QUESTION:
A website domain like “discuss.leetcode.com” consists of various subdomains. At the top level, we have “com”, at the next level, we have “leetcode.com”, and at the lowest level, “discuss.leetcode.com”. When we visit a domain like “discuss.leetcode.com”, we will also visit the parent domains “leetcode.com” and “com” implicitly.
Now, call a “count-paired domain” to be a count (representing the number of visits this domain received), followed by a space, followed by the address. An example of a count-paired domain might be “9001 discuss.leetcode.com”.
We are given a list cpdomains
of count-paired domains.

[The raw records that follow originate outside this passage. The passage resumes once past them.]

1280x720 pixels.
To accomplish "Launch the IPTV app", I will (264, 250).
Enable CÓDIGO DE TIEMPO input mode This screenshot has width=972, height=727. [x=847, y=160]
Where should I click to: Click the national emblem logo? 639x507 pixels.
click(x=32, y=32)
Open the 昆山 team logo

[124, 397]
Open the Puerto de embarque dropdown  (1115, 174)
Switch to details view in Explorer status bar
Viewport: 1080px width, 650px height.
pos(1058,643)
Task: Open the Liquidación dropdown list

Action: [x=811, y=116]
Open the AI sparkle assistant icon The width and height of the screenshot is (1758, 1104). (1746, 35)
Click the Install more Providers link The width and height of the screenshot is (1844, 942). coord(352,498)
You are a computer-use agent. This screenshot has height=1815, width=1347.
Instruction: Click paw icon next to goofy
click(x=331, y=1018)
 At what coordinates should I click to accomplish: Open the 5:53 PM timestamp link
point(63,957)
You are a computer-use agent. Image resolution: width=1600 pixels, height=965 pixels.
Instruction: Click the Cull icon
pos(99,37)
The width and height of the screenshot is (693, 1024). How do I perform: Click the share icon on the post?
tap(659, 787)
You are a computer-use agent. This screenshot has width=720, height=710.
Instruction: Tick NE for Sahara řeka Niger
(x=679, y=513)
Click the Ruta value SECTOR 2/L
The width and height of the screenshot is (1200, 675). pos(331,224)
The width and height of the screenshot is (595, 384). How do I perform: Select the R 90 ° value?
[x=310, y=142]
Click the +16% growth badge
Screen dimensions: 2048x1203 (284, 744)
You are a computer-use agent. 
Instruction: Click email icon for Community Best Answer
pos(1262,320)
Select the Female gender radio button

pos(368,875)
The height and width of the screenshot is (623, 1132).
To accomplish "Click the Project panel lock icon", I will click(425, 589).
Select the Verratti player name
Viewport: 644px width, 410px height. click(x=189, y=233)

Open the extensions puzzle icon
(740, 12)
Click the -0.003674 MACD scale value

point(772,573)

We would like a list of count-paired domains, (in the same format as the input, and in any order), that explicitly counts the number of visits to each subdomain.
Example 1:
Input:
["9001 discuss.leetcode.com"]
Output:
["9001 discuss.leetcode.com", "9001 leetcode.com", "9001 com"]
Explanation:
We only have one website domain: "discuss.leetcode.com". As discussed above, the subdomain "leetcode.com" and "com" will also be visited. So they will all be visited 9001 times.
Example 2:
Input:
["900 google.mail.com", "50 yahoo.com", "1 intel.mail.com", "5 wiki.org"]
Output:
["901 mail.com","50 yahoo.com","900 google.mail.com","5 wiki.org","5 org","1 intel.mail.com","951 com"]
Explanation:
We will visit "google.mail.com" 900 times, "yahoo.com" 50 times, "intel.mail.com" once and "wiki.org" 5 times. For the subdomains, we will visit "mail.com" 900 + 1 = 901 times, "com" 900 + 50 + 1 = 951 times, and "org" 5 times.
Notes:
- The length of
cpdomains
will not exceed100
. - The length of each domain name will not exceed
100
. - Each address will have either 1 or 2 “.” characters.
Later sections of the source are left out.